A relação entre treinador e atleta também aparece como um dos pilares desse crescimento. Bruno Bastos destacou o histórico de convivência com Rebeca Lima e a importância do suporte fora dos tatames, especialmente durante períodos difíceis, como o processo de recuperação de lesões.
“Eu conheço ela desde que ela tinha 15 anos, sendo adversária de alunas minhas. Fizemos amizade em campeonatos com o passar do tempo e, eventualmente, ela se tornou uma das atletas que eu agencio. Ela passou por cirurgia e acredito que o fato de eu dar suporte nesse momento, fortaleceu nosso relacionamento. Acredito que a base seja a confiança. Ela acredita, por ver que realmente estamos trabalhando no crescimento dela, e ela está vendo os resultados também. Não existe confiança sem cuidado e sem resultados. Acredito que todo atleta precisa de um mentor”, avaliou o professor.

Além do trabalho individual, Bruno Bastos também comentou sobre a filosofia aplicada em sua equipe, que busca priorizar o desenvolvimento pessoal como base para o alto rendimento esportivo. Segundo ele, essa abordagem tem sido determinante para formar atletas consistentes em diferentes níveis de competição.
“Nós não somos uma equipe de competição, mas acredito que o foco no desenvolvimento pessoal dos alunos seja um fator primordial para o desempenho, desde as crianças até os masters, passando pelos atletas profissionais”.
O crescimento de eventos profissionais também foi tema, com Bastos destacando o papel do UFC BJJ na evolução do mercado do grappling. Para o treinador, a estrutura e o modelo adotados pela organização representam um avanço significativo na profissionalização da modalidade.
“Eu adoro o formato do UFC BJJ e adoro trabalhar com o UFC BJJ. Vejo que a Cláudia Gadelha e o Stephen Tecci estão muito empenhados no desenvolvimento desse produto. Estão trazendo a estrutura do UFC para o Jiu-Jitsu. Acredito que o UFC BJJ esteja dando um ‘upgrade’ na profissionalização do Jiu-Jitsu. Todos tem o seu lugar de importância dentro da comunidade do Jiu-Jitsu, e o UFC BJJ definitivamente é o lugar para atletas que entendam que o UFC é uma empresa de entretenimento, que está investindo no Jiu-Jitsu como produto para isso. Então, sim, essa é uma nova fase no mercado”, exaltou.

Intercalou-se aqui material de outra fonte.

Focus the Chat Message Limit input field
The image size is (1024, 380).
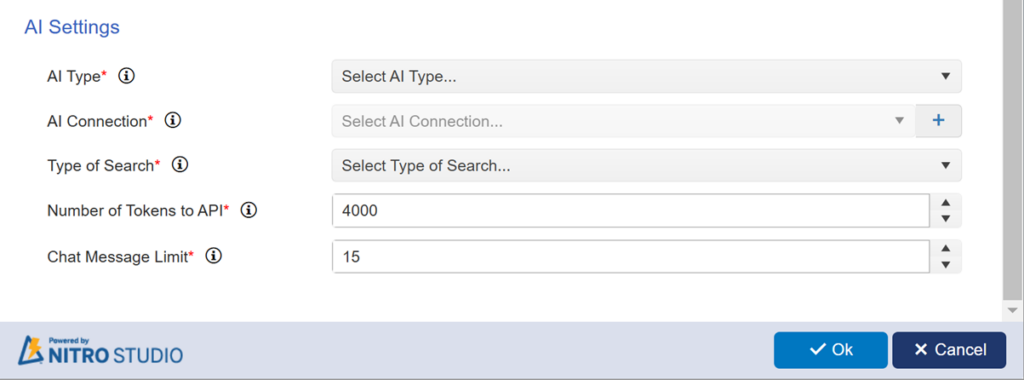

Com a vitória consolidando o nome de Rebeca Lima no circuito, o planejamento para a sequência da carreira já está em andamento. A prioridade é manter a atleta ativa em eventos profissionais, sem descartar competições tradicionais que ainda fazem parte de seus objetivos pessoais.

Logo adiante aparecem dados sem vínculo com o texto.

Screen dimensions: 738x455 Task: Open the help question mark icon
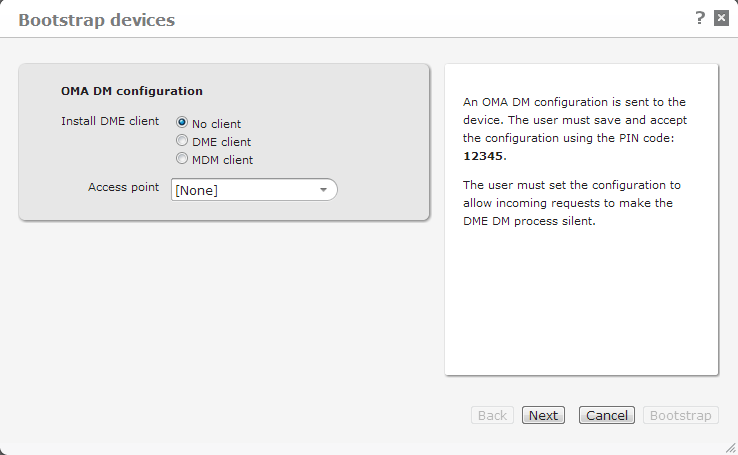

“Estamos negociando a próxima luta dela no UFC BJJ. Se não for acontecer agora, ela vai fazer a Seletiva do ADCC, pois é um desejo pessoal dela. O mesmo com relação ao Mundial da IBJJF: se não houver luta marcada, ela vai no Mundial, pois é um desejo pessoal dela ganhar esse evento como faixa-preta. Acredito que prover oportunidades profissionais para os atletas, mas também entender seus desejos pessoais, seja muito importante na parte de agenciamento e também como coach”, finalizou Bruno Bastos.